▶ _Given text_
□ □ □ □

Extended Data Fig. 3: Three-dimensional visualization and chemistry of MH 432 melanophores.

a, SRXTM renderings of branched melanophores (sample 18). b, FEG-SEM micrograph of a dermal melanophore and adjacent organic matter recovered from demineralized integument (sample 13a). Note the remnant cell body (arrow) and external moulds of disrupted pigment organelles in the polymerized matrix of one dendrite (arrowheads). c, FEG-SEM micrograph of a dermal melanophore and adjacent organic matter from demineralized integument (sample 13). Note the clustered melanosomes that represent the cell body (arrow), and dendritic extensions packed with pigment organelles (arrowheads). d, Back-scattered electron micrograph and single-element EDX maps of the melanophore in Fig. 3e–g. Coloured images illustrate the relative abundance of each element, with higher intensities indicating greater abundance. Note the enrichment of carbon and, to a lesser extent, sulfur and oxygen in the fossil pigment cell. Intensities from calcium and fluoride derive from the underlying spectrophotometric window (see g). Al, aluminium (lime); C, carbon (red); Ca, calcium (blue); Cu, copper (dark red); F, fluoride (green); O, oxygen (yellow); P, phosphorous (purple); S, sulfur (orange); Si, silicon (turquoise). e, High-resolution NanoSIMS images of the melanophore in Fig. 3h–k showing the distribution of CH⁻, CN⁻, P⁻, S⁻ and CaO⁻. Note the relatively high levels of CN⁻ and S⁻ in the melanosomes, whereas the surrounding matrix also contains measurable amounts of CH⁻ and P⁻. f, The alkaline hydrogen peroxide oxidation products PTCA, PDCA and PTeCA (Fig. 3r) from samples 7a (two batches), 10a (two batches), 10b, 13a, 13d and 14a (two batches). g, Infrared spectrum from the melanophore in Fig. 3e–g (arrowhead in the inset light microscopy image) showing peaks attributed to hydrocarbons and phosphate.

□ □ □ □

▶ _Activity 1_
Summarize the figure legend in two sentences.
▶ _Activity 2_
According to the figure legend, where do the calcium and fluoride intensities in the EDX maps come from?

▶ _Source material_
□ □ □ □

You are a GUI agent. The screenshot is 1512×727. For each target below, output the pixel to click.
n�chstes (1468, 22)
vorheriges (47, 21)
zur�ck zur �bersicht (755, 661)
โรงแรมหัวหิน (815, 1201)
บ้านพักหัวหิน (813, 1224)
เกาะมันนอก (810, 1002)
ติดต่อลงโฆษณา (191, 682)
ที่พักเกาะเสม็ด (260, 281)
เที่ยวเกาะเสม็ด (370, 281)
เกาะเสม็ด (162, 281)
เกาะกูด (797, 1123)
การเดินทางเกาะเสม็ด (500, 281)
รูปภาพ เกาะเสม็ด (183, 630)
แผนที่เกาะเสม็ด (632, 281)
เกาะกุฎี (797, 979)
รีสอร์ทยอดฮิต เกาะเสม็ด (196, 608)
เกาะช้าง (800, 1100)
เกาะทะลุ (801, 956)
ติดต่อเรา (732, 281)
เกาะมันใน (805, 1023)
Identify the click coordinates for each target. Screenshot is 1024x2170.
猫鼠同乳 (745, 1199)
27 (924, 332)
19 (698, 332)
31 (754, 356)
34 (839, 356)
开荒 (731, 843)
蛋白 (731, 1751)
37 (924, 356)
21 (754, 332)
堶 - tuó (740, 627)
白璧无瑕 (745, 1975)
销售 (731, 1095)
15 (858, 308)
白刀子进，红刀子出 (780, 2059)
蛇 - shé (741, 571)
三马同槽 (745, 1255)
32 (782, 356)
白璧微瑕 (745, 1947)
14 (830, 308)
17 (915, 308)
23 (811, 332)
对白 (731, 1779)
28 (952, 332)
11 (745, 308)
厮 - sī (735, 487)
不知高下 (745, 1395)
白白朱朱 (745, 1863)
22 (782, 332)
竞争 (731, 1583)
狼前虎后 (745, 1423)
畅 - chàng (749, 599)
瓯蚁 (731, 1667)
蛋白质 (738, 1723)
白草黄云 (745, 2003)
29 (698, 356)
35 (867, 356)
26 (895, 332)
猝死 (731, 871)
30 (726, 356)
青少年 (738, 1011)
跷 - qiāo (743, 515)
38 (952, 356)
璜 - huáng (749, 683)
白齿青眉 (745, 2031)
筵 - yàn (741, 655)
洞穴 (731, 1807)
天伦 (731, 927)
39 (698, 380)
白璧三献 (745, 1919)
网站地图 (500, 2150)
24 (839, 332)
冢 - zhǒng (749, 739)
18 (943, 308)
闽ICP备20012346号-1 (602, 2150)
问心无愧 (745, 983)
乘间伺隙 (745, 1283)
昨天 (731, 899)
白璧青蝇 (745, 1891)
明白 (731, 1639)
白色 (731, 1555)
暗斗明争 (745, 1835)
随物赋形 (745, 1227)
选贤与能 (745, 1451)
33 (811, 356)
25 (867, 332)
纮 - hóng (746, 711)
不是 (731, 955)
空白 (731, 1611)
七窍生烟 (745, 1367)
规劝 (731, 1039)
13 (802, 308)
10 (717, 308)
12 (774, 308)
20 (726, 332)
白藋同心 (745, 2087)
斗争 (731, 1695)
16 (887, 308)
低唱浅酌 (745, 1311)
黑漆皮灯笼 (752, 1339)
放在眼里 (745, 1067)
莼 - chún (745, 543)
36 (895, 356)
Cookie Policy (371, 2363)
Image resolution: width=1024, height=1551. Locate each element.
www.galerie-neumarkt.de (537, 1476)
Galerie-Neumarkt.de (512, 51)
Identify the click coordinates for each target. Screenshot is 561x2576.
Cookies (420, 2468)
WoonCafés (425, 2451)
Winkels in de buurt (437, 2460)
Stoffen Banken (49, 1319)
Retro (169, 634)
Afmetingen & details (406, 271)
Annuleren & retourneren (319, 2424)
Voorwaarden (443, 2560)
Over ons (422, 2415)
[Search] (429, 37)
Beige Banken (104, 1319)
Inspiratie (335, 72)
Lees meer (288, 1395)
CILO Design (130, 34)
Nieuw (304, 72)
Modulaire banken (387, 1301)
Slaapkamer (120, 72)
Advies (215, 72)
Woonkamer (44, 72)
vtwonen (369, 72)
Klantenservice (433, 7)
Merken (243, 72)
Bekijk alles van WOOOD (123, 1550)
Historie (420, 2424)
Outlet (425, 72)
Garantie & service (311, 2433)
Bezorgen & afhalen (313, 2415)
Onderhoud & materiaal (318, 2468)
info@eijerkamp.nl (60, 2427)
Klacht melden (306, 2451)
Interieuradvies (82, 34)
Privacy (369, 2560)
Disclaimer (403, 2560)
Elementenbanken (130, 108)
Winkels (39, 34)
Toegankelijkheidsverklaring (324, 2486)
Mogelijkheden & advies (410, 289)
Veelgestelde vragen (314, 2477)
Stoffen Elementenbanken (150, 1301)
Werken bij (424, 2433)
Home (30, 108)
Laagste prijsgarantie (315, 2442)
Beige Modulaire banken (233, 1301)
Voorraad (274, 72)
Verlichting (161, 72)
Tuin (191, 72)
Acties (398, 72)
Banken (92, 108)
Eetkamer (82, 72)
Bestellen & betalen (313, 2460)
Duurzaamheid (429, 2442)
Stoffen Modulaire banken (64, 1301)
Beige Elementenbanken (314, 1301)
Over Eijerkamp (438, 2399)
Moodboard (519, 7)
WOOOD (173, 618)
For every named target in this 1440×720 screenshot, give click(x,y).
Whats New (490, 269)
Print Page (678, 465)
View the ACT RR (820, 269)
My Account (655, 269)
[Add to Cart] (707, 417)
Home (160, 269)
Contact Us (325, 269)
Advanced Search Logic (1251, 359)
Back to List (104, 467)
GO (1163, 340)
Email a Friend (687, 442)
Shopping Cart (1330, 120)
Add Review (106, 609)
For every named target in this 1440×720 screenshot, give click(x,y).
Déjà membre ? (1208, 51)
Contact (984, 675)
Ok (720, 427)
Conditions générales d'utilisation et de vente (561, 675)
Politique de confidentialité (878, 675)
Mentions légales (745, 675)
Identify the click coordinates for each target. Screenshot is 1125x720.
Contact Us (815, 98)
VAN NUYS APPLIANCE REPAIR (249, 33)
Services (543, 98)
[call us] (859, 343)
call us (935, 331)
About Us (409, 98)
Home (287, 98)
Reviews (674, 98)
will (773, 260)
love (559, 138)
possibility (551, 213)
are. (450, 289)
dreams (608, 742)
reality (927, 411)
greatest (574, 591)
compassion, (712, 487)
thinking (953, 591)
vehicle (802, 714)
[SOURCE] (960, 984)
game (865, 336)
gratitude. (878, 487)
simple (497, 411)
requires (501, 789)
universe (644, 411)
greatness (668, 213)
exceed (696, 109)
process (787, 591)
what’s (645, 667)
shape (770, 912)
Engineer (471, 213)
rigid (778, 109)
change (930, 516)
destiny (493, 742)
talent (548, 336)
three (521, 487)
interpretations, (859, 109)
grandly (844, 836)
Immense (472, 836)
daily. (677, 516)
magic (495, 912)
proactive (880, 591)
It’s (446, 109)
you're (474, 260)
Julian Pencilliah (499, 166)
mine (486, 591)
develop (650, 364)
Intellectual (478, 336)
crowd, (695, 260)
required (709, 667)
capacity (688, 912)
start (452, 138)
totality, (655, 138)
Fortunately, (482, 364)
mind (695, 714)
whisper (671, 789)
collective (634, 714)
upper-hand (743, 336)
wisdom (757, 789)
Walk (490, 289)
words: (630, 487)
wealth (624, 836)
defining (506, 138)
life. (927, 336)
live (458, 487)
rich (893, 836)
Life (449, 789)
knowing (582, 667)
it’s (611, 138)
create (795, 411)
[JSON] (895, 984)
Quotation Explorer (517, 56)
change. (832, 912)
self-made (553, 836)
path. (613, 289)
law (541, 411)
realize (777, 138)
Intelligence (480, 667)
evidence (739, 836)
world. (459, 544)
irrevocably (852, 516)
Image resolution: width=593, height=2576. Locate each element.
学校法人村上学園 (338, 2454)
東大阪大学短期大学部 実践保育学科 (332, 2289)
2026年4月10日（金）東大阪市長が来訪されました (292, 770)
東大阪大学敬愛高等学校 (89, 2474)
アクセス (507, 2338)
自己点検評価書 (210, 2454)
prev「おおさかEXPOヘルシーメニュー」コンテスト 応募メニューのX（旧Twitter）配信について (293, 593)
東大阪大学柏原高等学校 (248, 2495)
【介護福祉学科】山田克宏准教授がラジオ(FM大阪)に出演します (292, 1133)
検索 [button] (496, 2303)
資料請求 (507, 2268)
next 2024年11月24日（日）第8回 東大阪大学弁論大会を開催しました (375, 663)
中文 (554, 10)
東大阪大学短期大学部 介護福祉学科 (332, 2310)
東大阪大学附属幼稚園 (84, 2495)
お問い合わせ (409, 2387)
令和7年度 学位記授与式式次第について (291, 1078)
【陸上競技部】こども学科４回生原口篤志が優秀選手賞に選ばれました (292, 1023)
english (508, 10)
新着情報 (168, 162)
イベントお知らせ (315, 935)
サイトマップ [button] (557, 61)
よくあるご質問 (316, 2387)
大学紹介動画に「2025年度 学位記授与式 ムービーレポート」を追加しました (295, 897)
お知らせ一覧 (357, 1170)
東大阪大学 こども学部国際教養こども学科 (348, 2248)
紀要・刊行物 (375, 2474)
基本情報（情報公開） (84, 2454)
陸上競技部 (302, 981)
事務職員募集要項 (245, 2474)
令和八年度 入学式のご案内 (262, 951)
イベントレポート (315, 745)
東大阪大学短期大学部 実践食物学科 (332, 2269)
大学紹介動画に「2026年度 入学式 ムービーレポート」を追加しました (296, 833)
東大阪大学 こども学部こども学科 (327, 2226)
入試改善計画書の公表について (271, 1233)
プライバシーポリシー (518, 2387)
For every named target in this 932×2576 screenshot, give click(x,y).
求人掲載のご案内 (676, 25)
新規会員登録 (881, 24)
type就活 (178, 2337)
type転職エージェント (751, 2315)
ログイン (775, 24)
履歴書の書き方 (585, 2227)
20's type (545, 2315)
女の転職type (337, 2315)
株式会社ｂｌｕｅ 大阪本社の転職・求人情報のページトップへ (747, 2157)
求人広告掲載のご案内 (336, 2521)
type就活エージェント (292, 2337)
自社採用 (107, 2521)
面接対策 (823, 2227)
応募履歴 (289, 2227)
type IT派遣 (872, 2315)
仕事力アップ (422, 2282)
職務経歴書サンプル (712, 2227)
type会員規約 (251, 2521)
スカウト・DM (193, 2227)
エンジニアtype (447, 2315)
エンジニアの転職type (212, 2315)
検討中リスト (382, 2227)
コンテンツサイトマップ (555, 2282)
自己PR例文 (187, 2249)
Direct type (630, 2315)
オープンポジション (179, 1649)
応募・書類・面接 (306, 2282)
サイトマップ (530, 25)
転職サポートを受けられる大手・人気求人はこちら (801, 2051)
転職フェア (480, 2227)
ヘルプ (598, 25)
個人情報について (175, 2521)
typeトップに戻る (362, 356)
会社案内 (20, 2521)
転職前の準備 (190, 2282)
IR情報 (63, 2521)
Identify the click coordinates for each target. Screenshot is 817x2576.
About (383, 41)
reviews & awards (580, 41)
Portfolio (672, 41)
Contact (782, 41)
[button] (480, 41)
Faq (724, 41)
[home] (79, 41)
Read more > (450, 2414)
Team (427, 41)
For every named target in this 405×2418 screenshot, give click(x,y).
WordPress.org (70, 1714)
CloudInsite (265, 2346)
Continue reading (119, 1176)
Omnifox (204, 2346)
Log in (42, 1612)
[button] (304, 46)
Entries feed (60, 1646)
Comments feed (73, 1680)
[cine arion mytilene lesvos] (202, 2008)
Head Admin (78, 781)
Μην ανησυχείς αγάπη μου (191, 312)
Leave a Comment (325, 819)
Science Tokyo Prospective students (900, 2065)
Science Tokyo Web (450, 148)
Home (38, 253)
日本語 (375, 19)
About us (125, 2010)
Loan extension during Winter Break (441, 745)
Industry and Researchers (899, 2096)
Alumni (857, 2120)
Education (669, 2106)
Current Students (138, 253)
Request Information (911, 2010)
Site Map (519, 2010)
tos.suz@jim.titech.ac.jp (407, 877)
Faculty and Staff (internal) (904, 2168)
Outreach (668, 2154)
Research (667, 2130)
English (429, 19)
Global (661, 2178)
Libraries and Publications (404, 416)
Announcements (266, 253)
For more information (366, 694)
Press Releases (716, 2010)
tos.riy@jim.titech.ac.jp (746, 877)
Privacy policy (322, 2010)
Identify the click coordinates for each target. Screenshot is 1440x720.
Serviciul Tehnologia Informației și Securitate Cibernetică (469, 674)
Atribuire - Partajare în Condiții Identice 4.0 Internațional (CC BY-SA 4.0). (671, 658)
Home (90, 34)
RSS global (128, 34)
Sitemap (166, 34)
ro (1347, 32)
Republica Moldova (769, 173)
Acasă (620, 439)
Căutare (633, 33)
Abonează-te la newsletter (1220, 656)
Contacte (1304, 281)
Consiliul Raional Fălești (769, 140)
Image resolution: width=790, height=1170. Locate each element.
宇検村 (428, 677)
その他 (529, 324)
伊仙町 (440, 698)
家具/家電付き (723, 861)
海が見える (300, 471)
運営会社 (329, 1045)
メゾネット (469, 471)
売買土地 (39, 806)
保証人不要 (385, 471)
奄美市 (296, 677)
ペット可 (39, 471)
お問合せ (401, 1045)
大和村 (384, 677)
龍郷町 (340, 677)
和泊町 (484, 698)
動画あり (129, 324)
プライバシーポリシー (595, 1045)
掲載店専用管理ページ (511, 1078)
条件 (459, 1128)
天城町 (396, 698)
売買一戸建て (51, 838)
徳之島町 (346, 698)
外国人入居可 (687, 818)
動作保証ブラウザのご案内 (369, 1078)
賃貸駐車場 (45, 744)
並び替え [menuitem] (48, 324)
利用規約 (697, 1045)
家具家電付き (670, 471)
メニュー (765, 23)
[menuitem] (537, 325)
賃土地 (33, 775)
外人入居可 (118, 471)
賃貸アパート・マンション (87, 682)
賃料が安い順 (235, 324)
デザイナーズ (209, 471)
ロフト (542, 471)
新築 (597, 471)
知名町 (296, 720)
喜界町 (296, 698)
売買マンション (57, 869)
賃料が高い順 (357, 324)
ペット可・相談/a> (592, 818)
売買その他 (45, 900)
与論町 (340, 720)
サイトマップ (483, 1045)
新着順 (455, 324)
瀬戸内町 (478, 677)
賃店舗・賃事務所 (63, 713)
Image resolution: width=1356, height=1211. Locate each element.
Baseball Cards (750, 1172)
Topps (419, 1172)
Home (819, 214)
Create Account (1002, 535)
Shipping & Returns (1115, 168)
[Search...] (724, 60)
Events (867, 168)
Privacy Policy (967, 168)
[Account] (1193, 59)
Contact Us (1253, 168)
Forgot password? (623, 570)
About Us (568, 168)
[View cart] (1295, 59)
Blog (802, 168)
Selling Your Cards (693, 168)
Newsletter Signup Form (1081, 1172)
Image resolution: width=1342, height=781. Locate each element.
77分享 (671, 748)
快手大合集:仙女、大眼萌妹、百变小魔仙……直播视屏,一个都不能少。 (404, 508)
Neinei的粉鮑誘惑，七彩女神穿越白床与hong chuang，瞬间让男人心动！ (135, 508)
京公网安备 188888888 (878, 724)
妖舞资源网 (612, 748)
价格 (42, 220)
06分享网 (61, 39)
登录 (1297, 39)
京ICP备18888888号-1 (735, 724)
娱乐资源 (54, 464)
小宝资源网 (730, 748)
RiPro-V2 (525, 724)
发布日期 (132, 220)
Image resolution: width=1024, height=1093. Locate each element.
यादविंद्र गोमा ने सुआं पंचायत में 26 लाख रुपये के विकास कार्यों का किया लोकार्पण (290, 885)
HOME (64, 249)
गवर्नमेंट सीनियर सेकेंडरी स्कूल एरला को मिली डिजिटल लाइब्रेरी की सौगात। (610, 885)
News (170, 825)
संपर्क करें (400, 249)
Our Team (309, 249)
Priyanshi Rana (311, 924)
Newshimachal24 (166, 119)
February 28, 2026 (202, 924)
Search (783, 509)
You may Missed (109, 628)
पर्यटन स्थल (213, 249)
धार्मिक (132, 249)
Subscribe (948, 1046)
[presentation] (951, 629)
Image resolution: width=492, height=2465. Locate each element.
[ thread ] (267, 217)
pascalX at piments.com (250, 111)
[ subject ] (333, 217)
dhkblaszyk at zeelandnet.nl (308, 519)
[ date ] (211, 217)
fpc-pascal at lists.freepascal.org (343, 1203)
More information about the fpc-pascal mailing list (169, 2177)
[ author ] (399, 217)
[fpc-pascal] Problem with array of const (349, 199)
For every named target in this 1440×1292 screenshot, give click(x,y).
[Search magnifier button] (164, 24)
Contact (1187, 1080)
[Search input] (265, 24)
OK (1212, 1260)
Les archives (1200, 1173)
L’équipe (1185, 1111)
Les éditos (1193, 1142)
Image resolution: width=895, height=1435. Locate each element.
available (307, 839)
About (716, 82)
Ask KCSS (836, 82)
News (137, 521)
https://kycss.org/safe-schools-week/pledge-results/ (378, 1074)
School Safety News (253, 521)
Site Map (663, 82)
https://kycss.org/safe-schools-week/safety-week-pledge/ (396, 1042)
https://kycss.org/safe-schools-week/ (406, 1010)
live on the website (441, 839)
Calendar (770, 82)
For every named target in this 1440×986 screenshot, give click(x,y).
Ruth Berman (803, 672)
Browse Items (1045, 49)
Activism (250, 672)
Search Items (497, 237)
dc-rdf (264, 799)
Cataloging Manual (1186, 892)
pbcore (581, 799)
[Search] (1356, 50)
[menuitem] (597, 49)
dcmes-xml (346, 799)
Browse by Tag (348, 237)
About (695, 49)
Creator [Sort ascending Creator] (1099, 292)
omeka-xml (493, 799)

□ □ □ □

▶ _Answer area 1_
The figure legend describes three-dimensional renderings and electron micrographs of MH 432 melanophores, which show branched cells with remnant cell bodies and dendritic extensions packed with pigment organelles. Its chemical analyses report carbon enrichment, with lesser sulfur and oxygen, in the fossil pigment cell, relatively high CN⁻ and S⁻ levels in the melanosomes, and an infrared spectrum with peaks attributed to hydrocarbons and phosphate.

▶ _Answer area 2_
They come from the underlying spectrophotometric window.